Teamsters Local 812 and Clare Rose, the Anheuser-Busch distributor for Long Island, announced a tentative contract agreement today, covering drivers and warehouse workers who have been on strike since April 23rd.

The contract guarantees that Clare Rose will continue contributions to the workers’ pension plan, reversing the company’s withdrawal from the pension that precipitated the strike. It also maintains wages that are well above industry standards and Clare Rose’s April offer. The agreement ends the strike after 82 days in which none of the 130 union members crossed the picket line. Members will vote to ratify the agreement Saturday.

“We are all thrilled,” said Mark Pooler, who has been a driver at Clare Rose for 26 years. “We won and we saved our pensions. Now we are ready to get back to work.”

The workers received an outpouring of support from their Long Island neighbors over the nearly three month strike. Over three dozen local bars, stores, and restaurants boycotted Clare Rose, including Belmont Park and Anthony’s Coal Fired Pizza. Thousands of Long Islanders signed petitions, posted their support on Facebook, and put boycott signs on their lawns.

“This strike captured the imagination of Long Island workers who want to see a win for working people,” said Ed Weber, President of Teamsters Local 812. “We don’t have to make concessions every time a company wants higher profits. I hope this is a sign of things to come. We can fight back and we can win.”

“We are pleased to reach this agreement with Clare Rose that preserves our pension, provides fair wages under a new sales model, and gets our members back to work,” Weber said.

In April, after months of negotiations, the highly-profitable company imposed the huge wage and benefits cuts, causing the strike. After workers had been on strike less than one day, the company sent letters saying workers were being permanently replaced and directing them to the National Right to Work Defense Fund for assistance quitting the union.

The Teamsters put forward a multifaceted campaign to win the strike. The union made a six-figure ad buy in key Long Island news outlets, promoting the boycott and calling out the abuses at Clare Rose. It also promoted Long Island businesses that supported the boycott and knocked those that continued to buy from Clare Rose.

“I know every Teamster in New York is cheering the Clare Rose workers and their big win today,” said George Miranda, President of Teamsters Joint Council 16, which represents 120,000 Teamsters in Greater New York. “When working families are under attack at the federal level, we showed that nothing can beat a united labor movement.
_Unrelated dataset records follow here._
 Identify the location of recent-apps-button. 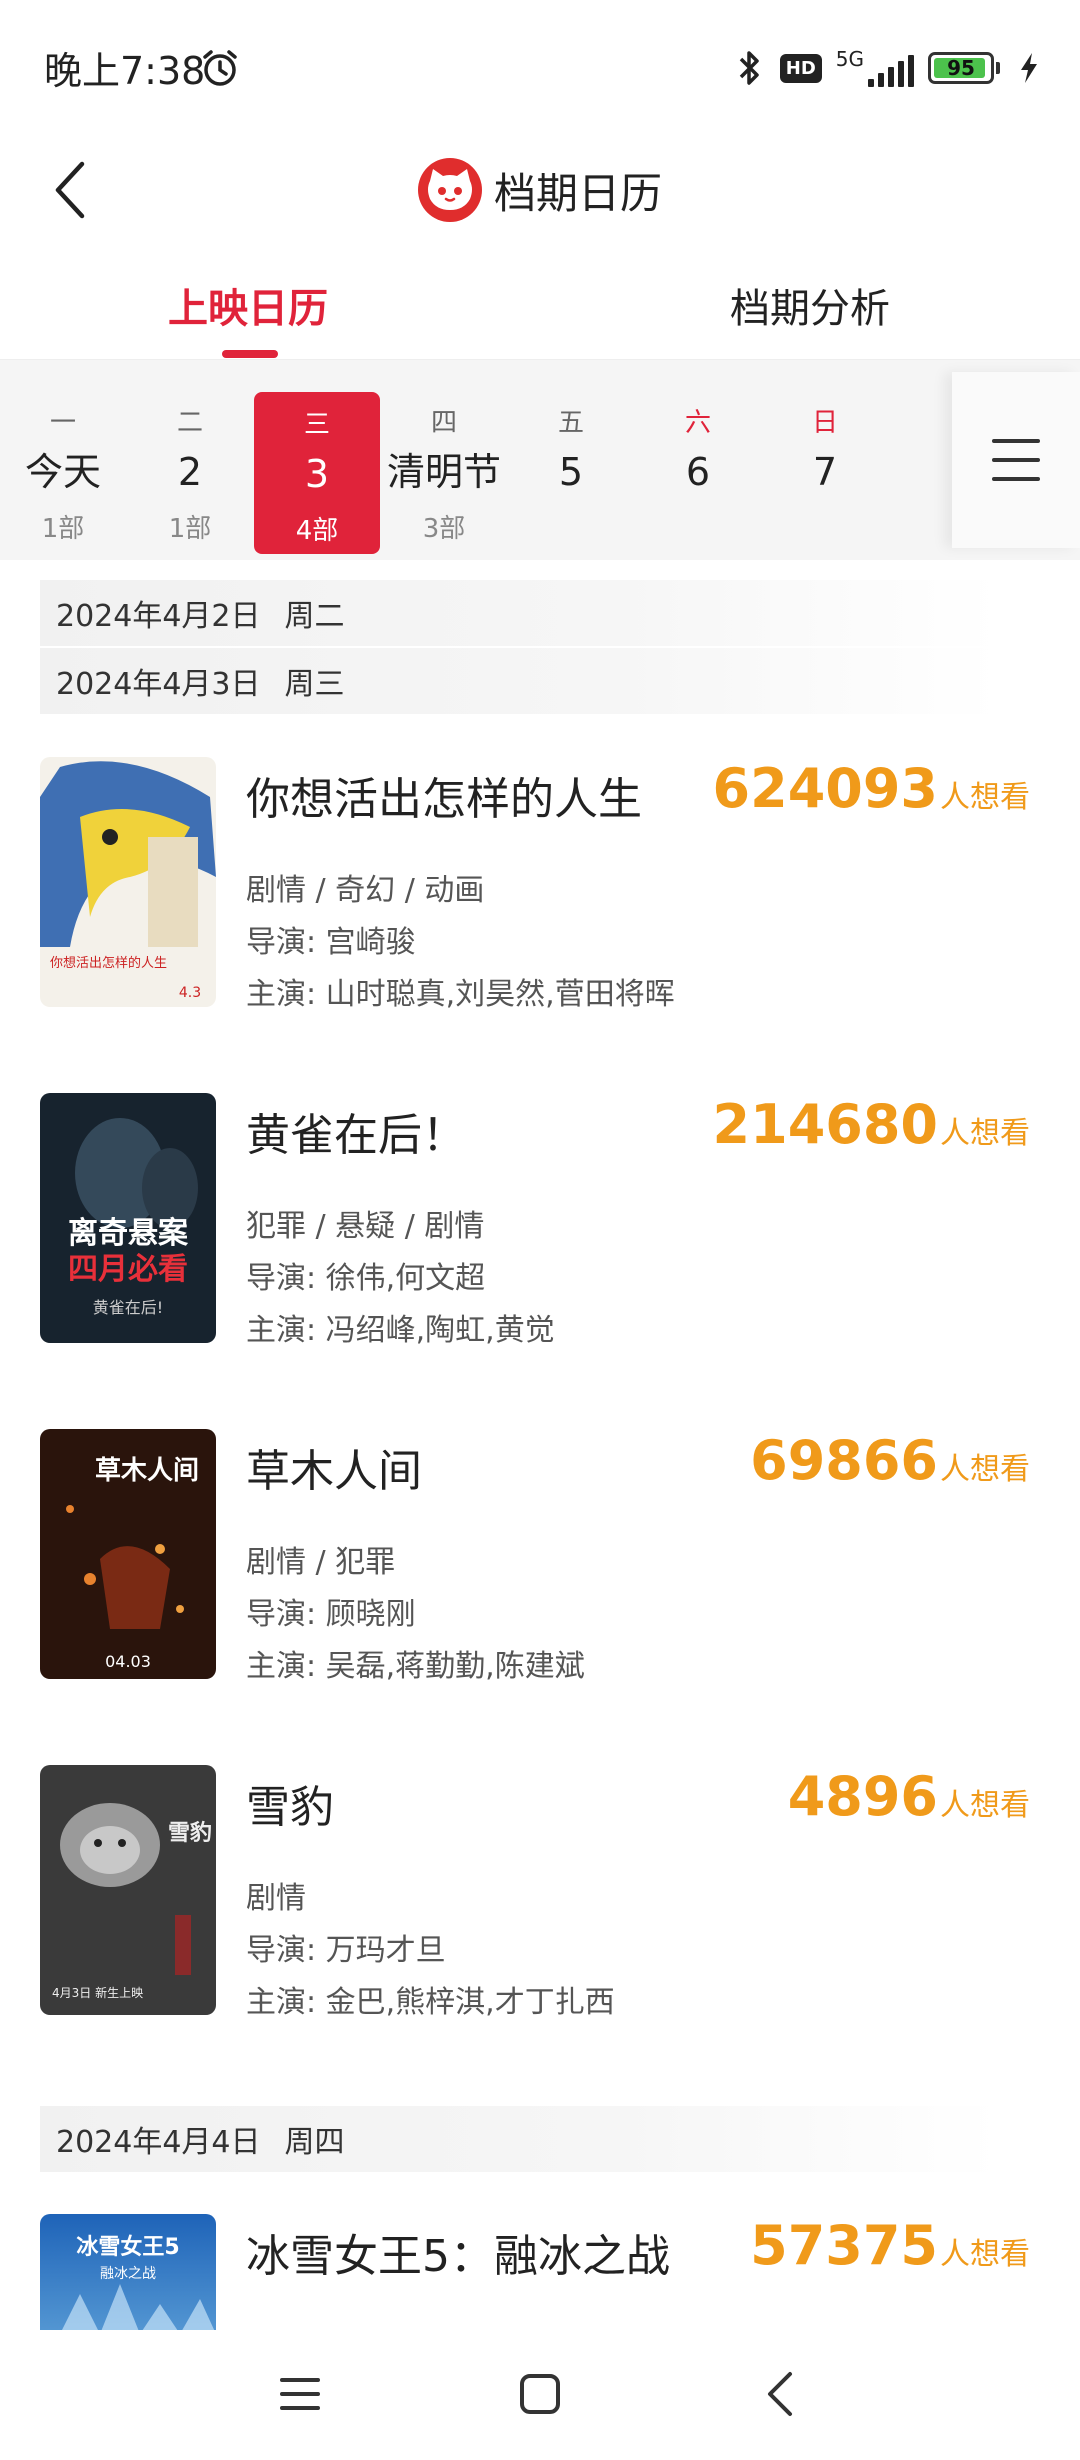
(300, 2394).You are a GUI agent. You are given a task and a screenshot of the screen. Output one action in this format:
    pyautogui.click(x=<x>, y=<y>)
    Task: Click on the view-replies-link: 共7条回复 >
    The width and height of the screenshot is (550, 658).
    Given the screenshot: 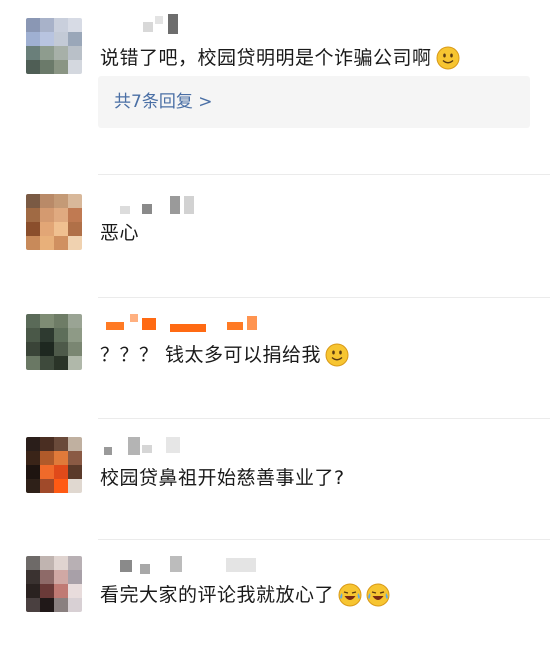 What is the action you would take?
    pyautogui.click(x=163, y=102)
    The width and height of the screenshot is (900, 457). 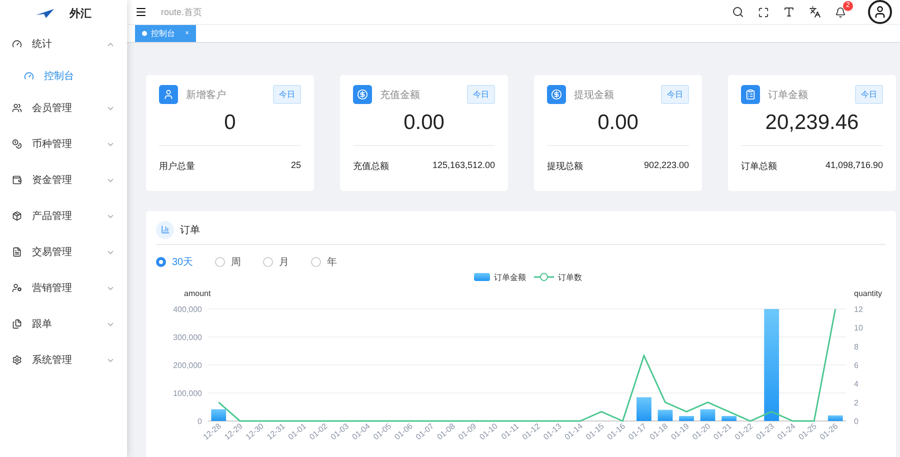 What do you see at coordinates (17, 108) in the screenshot?
I see `users-icon` at bounding box center [17, 108].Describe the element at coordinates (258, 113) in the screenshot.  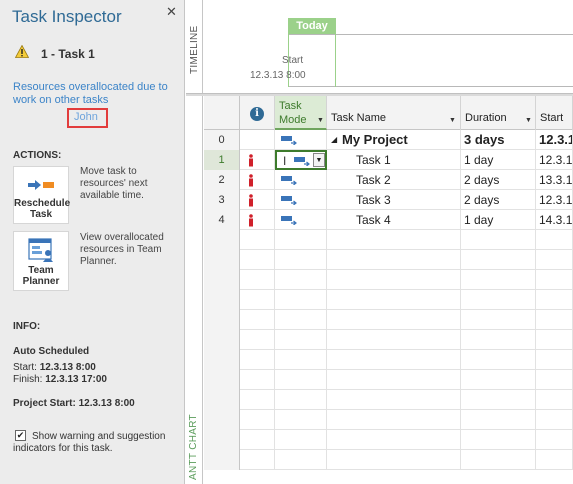
I see `indicators-column-header: i` at that location.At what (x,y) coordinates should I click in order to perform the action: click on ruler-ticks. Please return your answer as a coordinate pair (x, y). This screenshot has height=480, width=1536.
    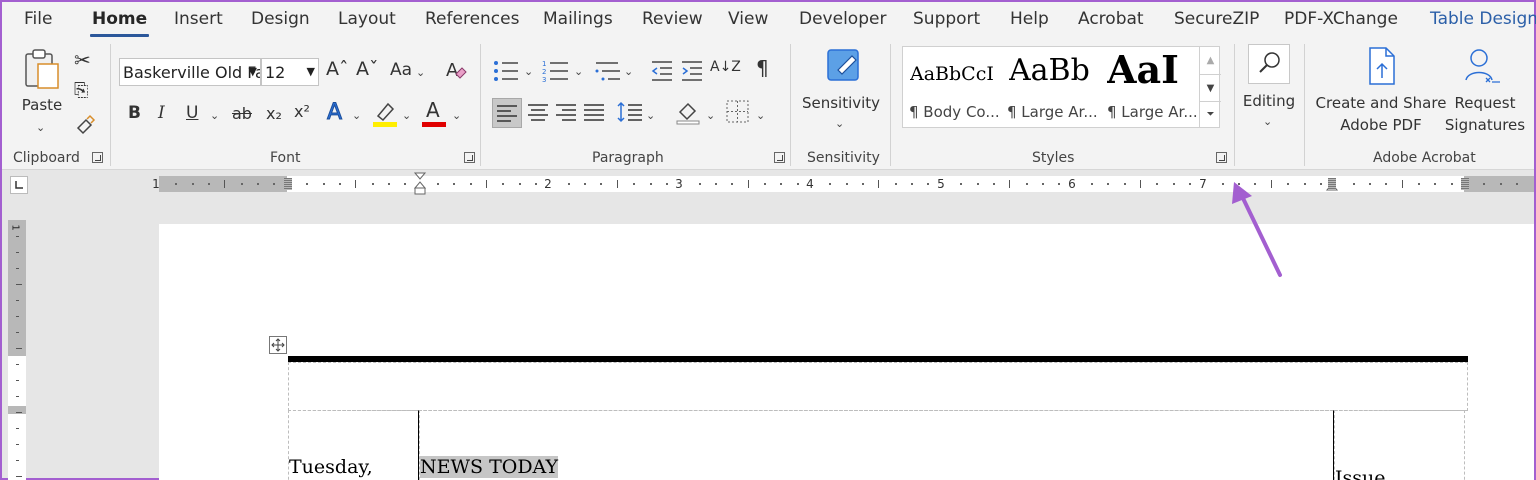
    Looking at the image, I should click on (846, 184).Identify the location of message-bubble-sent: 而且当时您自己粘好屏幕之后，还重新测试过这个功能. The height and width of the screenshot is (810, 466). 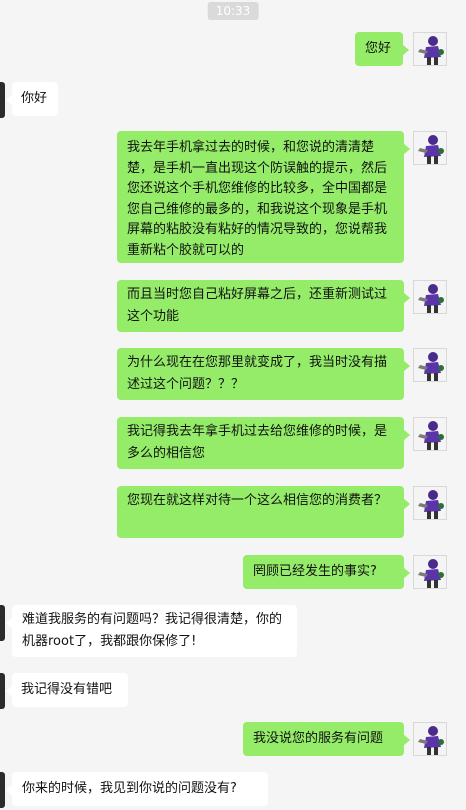
(264, 306).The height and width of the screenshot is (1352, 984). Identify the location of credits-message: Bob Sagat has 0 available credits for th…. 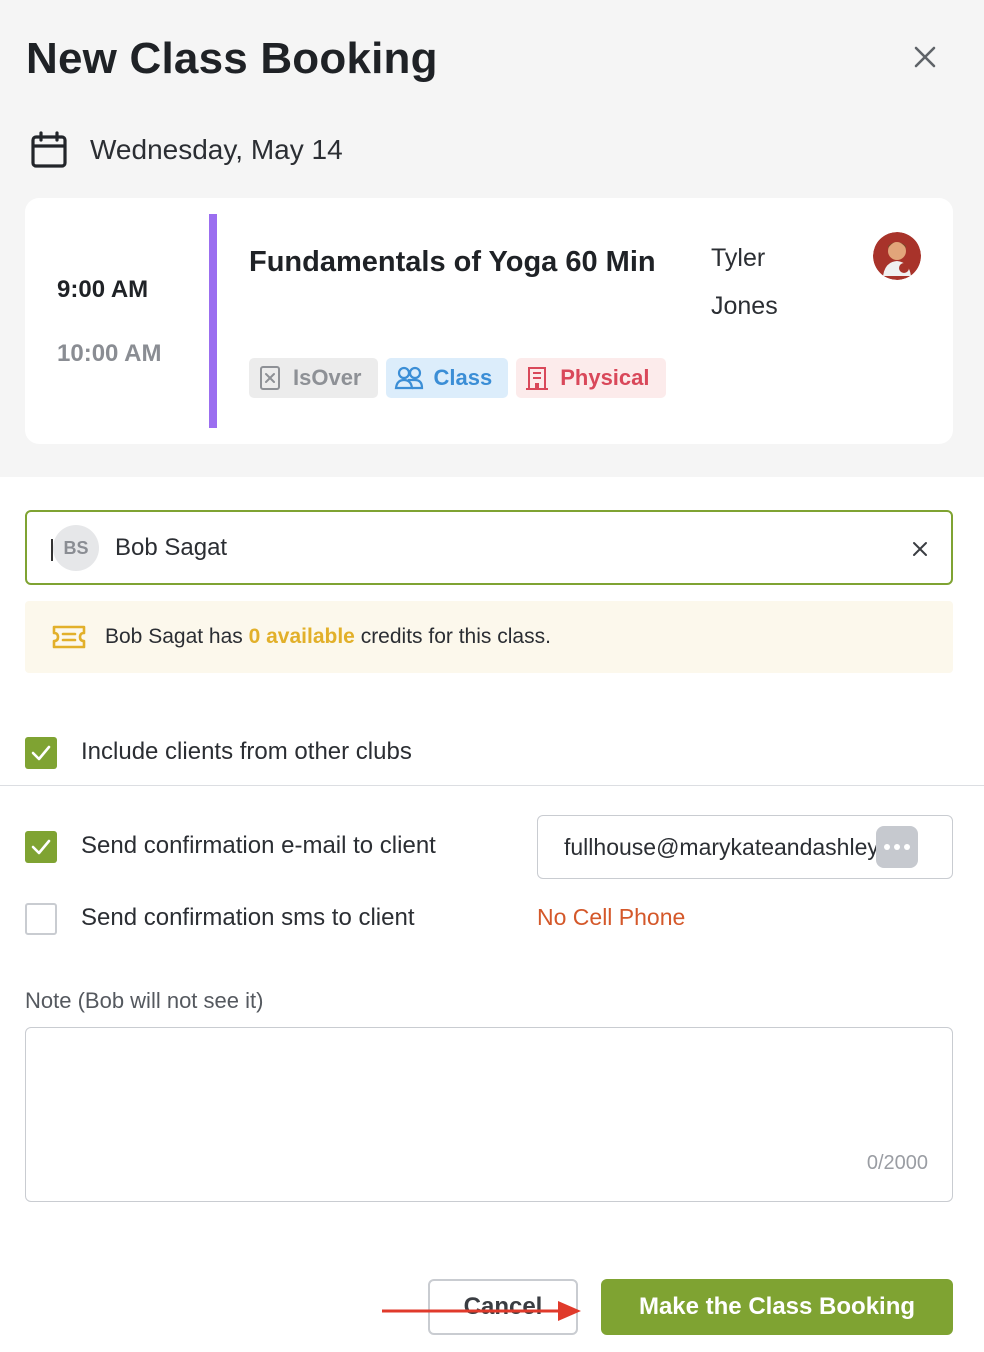
(328, 637).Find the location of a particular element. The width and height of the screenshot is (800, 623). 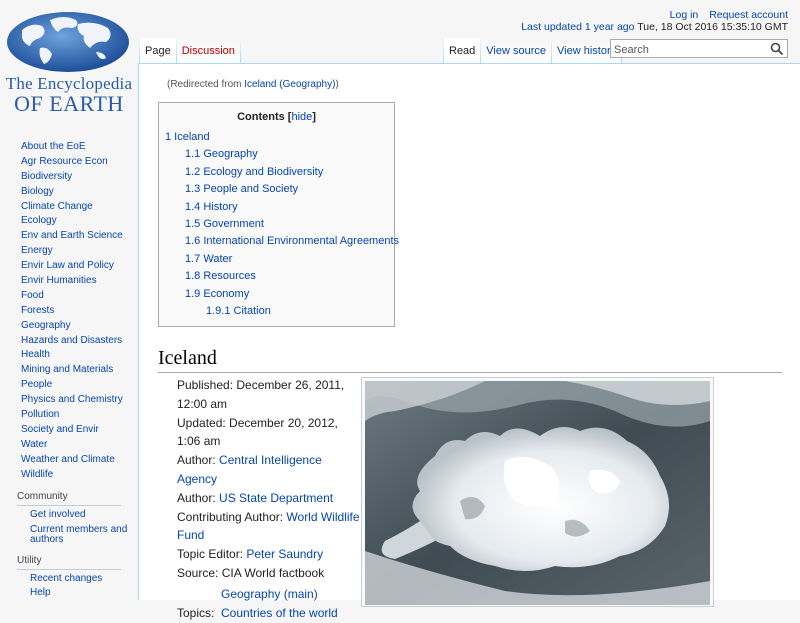

toc-item-label: 1.1 Geography is located at coordinates (222, 154).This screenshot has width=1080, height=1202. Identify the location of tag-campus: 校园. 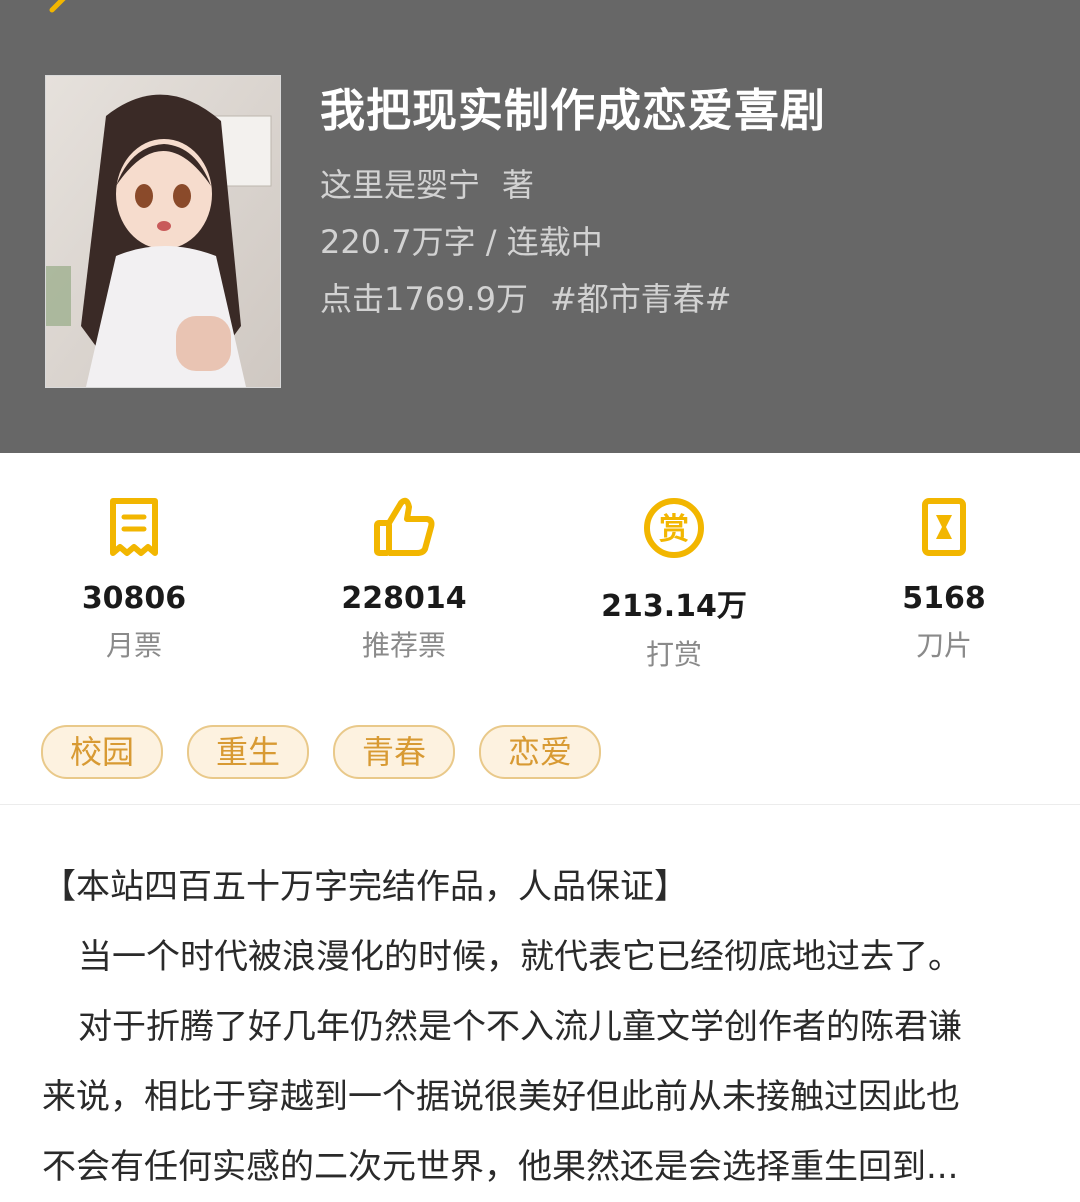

Employers shouldn’t underestimate what workers are capable of.”

In May, the union succeed in getting the Brookhaven Industrial Development Agency to audit Clare Rose, which could have cost the company millions of dollars in past and future tax credits.

Teamster allies ensured that the strike followed Clare Rose beyond Long Island. While Clare Rose and its partners participated in industry conventions and parties in DC, union activists protested outside and shined the light on the company’s unlawful activities.  The union also took advantage of holidays, from Mother’s Day and Memorial Day to Pride Month and the 4th of July, to advance the strike.

Strikers received widespread support from elected officials as they called for Clare Rose to return to the table and bargain with the union. The entire Long Island labor movement also closed ranks behind the Teamsters, with daily visits to the picket line and donations from members of numerous other unions.

Teamsters Local 812 represents more than 3,500 Teamster families working in the beverage industry. Its members produce, haul, deliver, merchandise, and sell soda, water, beer, and sports drinks throughout the New York metropolitan area.